Um so grotesker dann unsere Unterkunft am See: In einem riesigen Park liegt die palastartige Lodge – ein Luxus, wie ich ihn in meinem ganzen Leben noch nicht gesehen habe. Abends beim Dinner spreche ich die anderen darauf an: Ob sie sich jetzt beim Filetsteakessen nicht zumindest etwas merkwürdig vorkämen nach alledem, was wir den ganzen Tag vom Auto aus gesehen hätten? Man begegnet mir mit überraschter Verständnislosigkeit.

Tag VII

Wir fahren durch den berühmten Amboseli-Nationalpark am Kilimanjaro, dem höchsten, schneebedeckten Berg Afrikas. Bis vor 15 Jahren sollen in dieser Gegend, die durch Hemingways Roman »Schnee am Kilimanjaro« weltberühmt geworden ist, noch Bäume gestanden haben. Mittlerweile ist das gesamte Gebiet nur noch eine öde Wüstenei, weil sich der Grundwasserspiegel verändert hat. Die vielen in der kargen Landschaft umherirrenden Tiere deprimieren mich.

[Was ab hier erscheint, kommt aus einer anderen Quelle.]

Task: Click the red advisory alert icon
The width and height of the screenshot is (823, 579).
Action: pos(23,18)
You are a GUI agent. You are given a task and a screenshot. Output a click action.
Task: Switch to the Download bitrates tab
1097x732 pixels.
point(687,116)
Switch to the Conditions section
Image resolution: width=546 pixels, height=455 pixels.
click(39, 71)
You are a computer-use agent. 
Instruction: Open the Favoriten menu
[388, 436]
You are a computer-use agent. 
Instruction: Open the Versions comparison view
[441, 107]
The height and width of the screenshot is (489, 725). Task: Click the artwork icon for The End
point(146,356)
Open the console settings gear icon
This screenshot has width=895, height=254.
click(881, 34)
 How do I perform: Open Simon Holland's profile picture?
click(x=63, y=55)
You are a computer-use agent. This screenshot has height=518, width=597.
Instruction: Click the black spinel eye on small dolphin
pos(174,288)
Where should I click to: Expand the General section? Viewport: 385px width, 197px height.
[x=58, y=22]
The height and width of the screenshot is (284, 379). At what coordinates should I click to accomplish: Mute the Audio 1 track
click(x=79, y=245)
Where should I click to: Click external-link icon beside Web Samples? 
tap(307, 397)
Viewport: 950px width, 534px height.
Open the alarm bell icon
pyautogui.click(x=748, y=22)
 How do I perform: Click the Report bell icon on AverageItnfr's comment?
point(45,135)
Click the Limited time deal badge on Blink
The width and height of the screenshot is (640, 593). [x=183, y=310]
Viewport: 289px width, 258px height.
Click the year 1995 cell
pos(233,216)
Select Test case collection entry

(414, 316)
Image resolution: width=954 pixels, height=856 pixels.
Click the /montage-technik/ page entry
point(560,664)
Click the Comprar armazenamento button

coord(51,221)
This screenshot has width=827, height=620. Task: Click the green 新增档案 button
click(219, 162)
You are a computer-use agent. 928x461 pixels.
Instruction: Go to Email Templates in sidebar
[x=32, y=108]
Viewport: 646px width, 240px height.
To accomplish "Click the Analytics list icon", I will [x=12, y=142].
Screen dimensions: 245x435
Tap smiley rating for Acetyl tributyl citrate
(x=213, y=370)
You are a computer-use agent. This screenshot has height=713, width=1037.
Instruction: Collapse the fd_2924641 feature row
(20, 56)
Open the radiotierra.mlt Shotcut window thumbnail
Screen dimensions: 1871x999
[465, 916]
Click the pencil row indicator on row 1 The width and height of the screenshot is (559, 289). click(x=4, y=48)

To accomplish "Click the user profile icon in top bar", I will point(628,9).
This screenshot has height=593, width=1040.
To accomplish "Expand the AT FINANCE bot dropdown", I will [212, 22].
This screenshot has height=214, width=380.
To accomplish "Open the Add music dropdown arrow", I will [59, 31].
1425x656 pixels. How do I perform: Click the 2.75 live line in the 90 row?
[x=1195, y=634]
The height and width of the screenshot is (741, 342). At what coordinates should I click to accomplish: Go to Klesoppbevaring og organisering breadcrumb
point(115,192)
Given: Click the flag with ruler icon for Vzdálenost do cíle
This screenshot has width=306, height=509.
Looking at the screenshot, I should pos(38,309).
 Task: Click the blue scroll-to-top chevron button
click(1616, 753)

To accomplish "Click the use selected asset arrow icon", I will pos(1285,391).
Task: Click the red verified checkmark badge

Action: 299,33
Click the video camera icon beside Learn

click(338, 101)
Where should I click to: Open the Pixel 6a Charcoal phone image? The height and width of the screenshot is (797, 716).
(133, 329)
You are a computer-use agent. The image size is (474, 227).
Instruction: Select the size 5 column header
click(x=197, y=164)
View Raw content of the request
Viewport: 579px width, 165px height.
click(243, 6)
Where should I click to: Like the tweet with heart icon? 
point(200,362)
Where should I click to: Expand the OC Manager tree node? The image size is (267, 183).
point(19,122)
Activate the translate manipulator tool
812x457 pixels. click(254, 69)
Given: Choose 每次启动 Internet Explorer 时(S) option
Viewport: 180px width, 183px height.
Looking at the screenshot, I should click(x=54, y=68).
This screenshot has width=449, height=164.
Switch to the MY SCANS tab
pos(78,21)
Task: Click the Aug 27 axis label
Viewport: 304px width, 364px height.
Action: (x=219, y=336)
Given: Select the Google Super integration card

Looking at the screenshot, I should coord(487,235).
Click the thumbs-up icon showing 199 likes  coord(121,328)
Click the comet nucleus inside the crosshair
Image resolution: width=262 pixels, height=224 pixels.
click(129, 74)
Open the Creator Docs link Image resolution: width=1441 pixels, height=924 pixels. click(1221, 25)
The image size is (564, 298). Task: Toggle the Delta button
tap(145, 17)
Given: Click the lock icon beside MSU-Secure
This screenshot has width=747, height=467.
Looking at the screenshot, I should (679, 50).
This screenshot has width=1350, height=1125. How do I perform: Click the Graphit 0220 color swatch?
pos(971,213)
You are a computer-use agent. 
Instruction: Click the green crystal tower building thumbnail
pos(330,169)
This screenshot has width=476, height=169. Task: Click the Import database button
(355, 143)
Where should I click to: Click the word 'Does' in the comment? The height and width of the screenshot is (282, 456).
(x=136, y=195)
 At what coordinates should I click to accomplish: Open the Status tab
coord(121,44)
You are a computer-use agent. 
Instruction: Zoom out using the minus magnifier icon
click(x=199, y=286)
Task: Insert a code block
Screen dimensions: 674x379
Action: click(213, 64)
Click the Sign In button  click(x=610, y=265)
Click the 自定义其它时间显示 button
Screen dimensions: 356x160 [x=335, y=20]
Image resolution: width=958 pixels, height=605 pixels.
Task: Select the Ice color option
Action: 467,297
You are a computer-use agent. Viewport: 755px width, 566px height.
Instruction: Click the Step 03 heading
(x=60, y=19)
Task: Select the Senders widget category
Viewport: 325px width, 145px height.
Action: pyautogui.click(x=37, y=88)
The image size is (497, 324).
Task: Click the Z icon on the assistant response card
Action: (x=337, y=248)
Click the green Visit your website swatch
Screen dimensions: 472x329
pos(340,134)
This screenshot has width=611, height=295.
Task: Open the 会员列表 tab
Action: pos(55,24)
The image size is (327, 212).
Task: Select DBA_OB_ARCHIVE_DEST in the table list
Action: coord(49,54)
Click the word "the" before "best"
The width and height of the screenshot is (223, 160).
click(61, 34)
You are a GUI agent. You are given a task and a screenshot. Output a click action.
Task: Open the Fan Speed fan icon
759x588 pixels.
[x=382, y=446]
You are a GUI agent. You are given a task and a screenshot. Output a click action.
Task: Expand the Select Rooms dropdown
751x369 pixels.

Unser Fahrer macht aufmunternde Witze über die gigantischen Geschlechtsteile der Elefantenbullen. »Guck mal da, der Papa mit den fünf Beinen, haha!« Auch die Hamburgerin kichert ins Fernglas: »Hihi, das Baby da vorne hat aber auch ein Riesending, Schatz!«

Tag VIII

Die letzte Station unserer Rundreise ist der Tsavo-West-Nationalpark. Wir wohnen in der ältesten Safarilodge Kenias, Ngulia. Alle sind müde und ausgelaugt und genervt von der angeblich schlechten Unterkunft.

Mir gefällt sie. Man fühlt sich hier wie in einem Hollywood-Setting der sechziger Jahre. Dazu die unglaubliche Landschaft: überall aberwitzige Felstürme mit Affen drauf, und tief unten breitet sich eine unendliche Buschebene aus, in der es noch wilde Leoparden geben soll.

Als wir am Abend dort herumkurven, haben wir das Glück, einen zu erspähen. Diverse Safari-Cracks flippen aus, als wir im Speisesaal davon erzählen. Seit zehn Jahren seien sie immer wieder hierhergekommen, um einen Leoparden zu erpirschen – vergeblich.

Ein Urvieh haben allerdings auch wir am Ende verpasst: das Nashorn. Wie ein Bekloppter starre selbst ich auf der letzten Frühpirsch noch einmal aus dem Auto.

»Da ist doch eins!« »Nee, ist doch bloß wieder ein Elefant, Mensch!«

»Akuna matata«, schmunzelt unser Fahrer noch.

Und dann fahren wir endgültig ab, in Richtung Mombasa.